The marching season has traditionally offered the public an opportunity to inspect sectarian uniforms of a non- or semi-military kind. We can see firsthand, for instance, that marching bands for children often include boys and girls who are unable to keep their ties on straight or hair properly tucked under a cap. Innocence and dishevelment go hand in hand when you’re eight years old and rather bored. The same can go for adult band members whose ebullience of spirit, exhaustion, or carelessness result in loosened ties, crooked hats, lost instruments, or other egregious failures of decorum.
Considerable calculation can go into the improvement of a stodgy band uniform. I recall watching a meticulously turned-out women’s accordion band where much costume tweaking could be observed. The women all wore the de rigeur black beret, but they also wore very short and very tight black skirts, sheer black hose, and decidedly beach-worthy sunglasses. Indeed, the band leader wore a feather in her beret (charmingly unorthodox in its length and flourish), impressive chandelier earrings, and three-inch heels. Never mind that these instrumentalists were going to walk for blocks down the Falls Road. Never mind that it was threatening to rain and that at any moment a political march might dissolve into turmoil. And never mind that a ‘regulation’ uniform was obviously the way to go for a parade. Regardless of the circumstances, the band actively claimed and personalized a look rendered pi-quant by their insistence on a stylish and even provocative presence in contested public space.

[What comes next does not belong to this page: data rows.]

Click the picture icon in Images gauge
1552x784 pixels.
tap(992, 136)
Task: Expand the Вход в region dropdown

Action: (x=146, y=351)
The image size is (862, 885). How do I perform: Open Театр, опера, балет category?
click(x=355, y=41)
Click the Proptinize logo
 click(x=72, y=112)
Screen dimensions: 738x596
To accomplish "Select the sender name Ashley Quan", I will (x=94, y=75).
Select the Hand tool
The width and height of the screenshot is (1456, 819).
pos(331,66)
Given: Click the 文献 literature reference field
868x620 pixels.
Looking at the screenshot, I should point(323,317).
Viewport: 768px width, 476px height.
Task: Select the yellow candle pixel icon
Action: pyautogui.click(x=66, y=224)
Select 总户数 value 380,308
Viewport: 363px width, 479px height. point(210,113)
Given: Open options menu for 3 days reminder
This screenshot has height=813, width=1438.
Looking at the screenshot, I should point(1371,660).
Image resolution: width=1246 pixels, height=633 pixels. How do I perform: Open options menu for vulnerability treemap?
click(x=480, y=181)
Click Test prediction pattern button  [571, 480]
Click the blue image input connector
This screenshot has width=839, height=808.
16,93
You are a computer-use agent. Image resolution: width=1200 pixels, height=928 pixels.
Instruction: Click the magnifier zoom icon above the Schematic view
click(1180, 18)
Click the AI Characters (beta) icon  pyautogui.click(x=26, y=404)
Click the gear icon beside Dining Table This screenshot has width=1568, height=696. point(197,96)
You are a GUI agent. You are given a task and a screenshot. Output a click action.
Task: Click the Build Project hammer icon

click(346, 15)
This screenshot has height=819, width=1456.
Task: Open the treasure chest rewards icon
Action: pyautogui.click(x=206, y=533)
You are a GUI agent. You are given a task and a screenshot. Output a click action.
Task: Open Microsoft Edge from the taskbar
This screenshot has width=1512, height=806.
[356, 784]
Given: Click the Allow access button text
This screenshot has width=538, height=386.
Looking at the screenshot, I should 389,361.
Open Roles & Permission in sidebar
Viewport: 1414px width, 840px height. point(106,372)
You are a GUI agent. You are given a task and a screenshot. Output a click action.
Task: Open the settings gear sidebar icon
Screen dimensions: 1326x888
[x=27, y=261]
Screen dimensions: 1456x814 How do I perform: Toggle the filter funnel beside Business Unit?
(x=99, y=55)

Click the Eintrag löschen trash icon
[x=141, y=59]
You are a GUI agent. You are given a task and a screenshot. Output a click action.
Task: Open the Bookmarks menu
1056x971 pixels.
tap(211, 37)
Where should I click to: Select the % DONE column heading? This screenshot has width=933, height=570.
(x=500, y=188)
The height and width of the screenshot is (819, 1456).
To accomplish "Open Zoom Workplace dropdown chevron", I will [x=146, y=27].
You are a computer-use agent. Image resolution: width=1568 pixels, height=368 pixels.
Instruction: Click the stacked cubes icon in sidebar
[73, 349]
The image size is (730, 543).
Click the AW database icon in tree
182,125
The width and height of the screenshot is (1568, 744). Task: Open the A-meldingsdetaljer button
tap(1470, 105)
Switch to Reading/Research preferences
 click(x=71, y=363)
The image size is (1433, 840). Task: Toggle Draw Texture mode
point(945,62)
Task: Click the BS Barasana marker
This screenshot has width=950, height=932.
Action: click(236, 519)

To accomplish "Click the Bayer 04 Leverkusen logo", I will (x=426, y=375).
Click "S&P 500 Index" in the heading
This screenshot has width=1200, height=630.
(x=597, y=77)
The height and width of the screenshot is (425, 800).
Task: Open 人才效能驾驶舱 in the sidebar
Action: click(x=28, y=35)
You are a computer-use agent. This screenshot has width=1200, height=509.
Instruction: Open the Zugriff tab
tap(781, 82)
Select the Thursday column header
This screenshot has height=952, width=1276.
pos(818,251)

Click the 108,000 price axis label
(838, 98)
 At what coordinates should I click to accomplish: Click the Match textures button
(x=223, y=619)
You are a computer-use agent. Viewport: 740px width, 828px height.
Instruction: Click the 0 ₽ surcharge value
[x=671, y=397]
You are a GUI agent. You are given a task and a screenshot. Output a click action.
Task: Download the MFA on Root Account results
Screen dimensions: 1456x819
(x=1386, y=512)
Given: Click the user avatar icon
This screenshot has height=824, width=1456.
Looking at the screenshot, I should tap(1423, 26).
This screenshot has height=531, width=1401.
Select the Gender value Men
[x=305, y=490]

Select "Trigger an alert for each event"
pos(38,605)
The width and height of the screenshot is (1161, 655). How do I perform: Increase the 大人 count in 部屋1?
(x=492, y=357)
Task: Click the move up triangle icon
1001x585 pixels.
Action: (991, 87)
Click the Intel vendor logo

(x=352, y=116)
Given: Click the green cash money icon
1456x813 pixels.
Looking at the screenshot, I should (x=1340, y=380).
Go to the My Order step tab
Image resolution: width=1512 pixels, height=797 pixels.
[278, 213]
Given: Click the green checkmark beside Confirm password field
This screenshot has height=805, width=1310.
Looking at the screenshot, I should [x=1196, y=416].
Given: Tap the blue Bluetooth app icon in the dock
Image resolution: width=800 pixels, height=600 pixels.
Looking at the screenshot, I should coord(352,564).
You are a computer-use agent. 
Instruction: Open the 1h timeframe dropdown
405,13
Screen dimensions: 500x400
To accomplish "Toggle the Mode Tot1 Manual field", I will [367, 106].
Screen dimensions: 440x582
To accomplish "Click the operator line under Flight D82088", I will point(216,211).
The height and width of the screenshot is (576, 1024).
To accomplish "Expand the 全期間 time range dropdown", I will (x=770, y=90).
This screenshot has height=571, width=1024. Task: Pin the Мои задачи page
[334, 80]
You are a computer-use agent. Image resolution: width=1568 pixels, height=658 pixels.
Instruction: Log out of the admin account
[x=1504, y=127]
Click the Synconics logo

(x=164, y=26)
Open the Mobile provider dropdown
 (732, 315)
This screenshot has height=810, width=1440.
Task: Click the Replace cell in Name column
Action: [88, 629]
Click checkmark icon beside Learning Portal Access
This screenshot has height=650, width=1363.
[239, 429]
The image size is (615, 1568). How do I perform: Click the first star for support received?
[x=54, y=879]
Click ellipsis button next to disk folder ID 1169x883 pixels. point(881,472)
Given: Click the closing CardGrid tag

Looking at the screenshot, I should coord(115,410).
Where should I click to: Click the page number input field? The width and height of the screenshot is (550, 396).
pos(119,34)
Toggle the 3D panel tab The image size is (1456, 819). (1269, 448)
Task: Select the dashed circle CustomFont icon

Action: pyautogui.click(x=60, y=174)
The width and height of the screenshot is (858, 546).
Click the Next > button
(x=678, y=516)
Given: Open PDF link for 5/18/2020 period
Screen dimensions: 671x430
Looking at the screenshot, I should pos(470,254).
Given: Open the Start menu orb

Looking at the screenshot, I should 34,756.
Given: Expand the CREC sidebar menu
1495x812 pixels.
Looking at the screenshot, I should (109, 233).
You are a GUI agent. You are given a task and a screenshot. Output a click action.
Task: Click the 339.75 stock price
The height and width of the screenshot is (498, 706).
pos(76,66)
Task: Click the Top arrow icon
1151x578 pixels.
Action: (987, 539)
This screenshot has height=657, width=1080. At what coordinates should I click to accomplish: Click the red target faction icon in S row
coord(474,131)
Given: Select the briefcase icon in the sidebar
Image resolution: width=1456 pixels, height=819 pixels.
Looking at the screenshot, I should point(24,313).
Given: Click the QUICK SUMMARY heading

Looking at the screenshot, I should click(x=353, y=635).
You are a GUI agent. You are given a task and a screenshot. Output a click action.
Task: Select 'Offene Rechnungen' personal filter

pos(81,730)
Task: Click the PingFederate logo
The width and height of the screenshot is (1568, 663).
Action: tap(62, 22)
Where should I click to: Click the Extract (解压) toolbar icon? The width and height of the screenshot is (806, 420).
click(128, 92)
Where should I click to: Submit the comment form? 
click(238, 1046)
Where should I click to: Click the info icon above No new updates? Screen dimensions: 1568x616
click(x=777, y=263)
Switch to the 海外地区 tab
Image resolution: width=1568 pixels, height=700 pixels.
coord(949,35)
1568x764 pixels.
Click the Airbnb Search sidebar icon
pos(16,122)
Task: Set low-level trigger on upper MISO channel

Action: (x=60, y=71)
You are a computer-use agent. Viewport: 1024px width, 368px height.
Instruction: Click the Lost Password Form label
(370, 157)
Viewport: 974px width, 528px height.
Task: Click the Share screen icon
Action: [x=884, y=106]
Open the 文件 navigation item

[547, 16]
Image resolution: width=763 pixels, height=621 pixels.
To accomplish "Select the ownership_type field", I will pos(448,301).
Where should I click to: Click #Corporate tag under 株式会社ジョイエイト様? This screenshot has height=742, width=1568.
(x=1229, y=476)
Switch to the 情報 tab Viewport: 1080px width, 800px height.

In the aura of tense ideology that tends to mark the marching season, there remains a modicum of improvisational possibility. The subcultural fabric, continuously reweaving its collectivity around fashions of the past, slowly evolving new styles, gradually accommodates the construction of difference through dialogue with dress codes as well as prevailing fashion. The costumes worn at parades by marching bands supporting one political group or another constitute a fashion that has been inscribed over time with value. But that value isn’t fixed and it isn’t uniform. Individual performance always brings personal style into the mix serious, sexy, amused, disruptive being human exceeding the restrictions of dress codes.